Art & SOL: Grade 2
Vocabulary
Familiarizing the student with the following art-related vocabulary will help in preparing them for the tour. Definitions are provided for the benefit of the teacher.
GENERAL TERMS
| museum | a place where special objects are cared for and displayed |
| gallery | a room inside a museum in which art is displayed |
KINDS OF ART
| portrait | a painting, sculpture, or drawing of a person or group of people who are identifiable. |
| self-portrait | a painting or drawing that an artist does of him/herself. |
| landscape | a painting or drawing of natural subjects such as mountains, trees and sky |
| seascape | a painting or drawing in which there is a lake or ocean |
| cityscape | a painting or drawing with a view of a city or town |
| genre | a type of image that depicts scenes or events from everyday life, also sometimes called a narrative image |
| abstraction | the imagery in the work of art may not look like it represents anything from the real world |
| still life | a picture consisting predominately of a grouping of inanimate objects such as fruit or flowers |
| naïve art | works usually done by a self-taught artist |
ELEMENTS OF ART
COLOR has three properties: hue, intensity, and value. Colors can appear to have character because we associate certain ideas with certain colors. Colors are also affected by light, and are affected by their relationship with or placement in relationship to other colors.
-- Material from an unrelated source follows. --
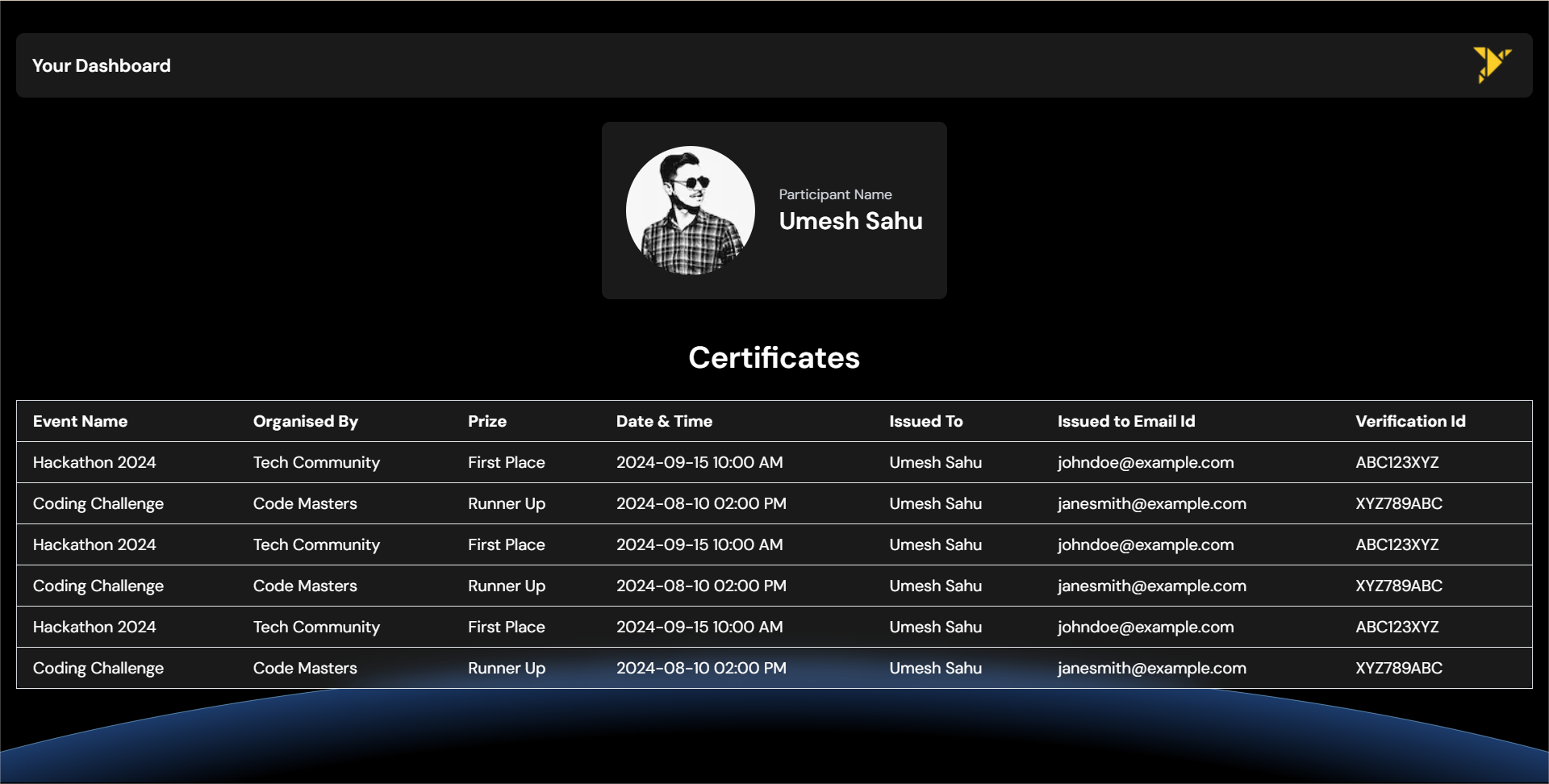This screenshot has height=784, width=1549.
Task: Click the Your Dashboard title
Action: pos(102,65)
• PRIMARY COLORS= red, yellow, blue
• SECONDARY COLORS = green, orange, violet
orange = red + yellow
green = blue + yellow
violet = blue + red
LINE refers to the continuous mark made on a surface by a moving point.
• It can be two-dimensional, implied (the boundary between two colors, textures, etc.), or appear to be three-dimensional.
• Lines can suggest ideas such as calm, jarring, gentle or energetic.
• Lines may be curved, straight, wide, thin, zigzag, diagonal, vertical, or horizontal.
SHAPE is an enclosed space defined and determined by other elements such as line, color, and texture.
• Shapes can be geometric (square, circle, triangle, rectangle) or irregular (often called organic, as found in nature).
• Shapes can be representational or non-representational.
• Shapes can be created in the negative space around and between positive spaces.
TEXTURE is the surface quality or “feel” of an object, and can be smooth, rough, hard, soft, bumpy or sticky.
• Texture may be tactile (touchable) or visual (implied).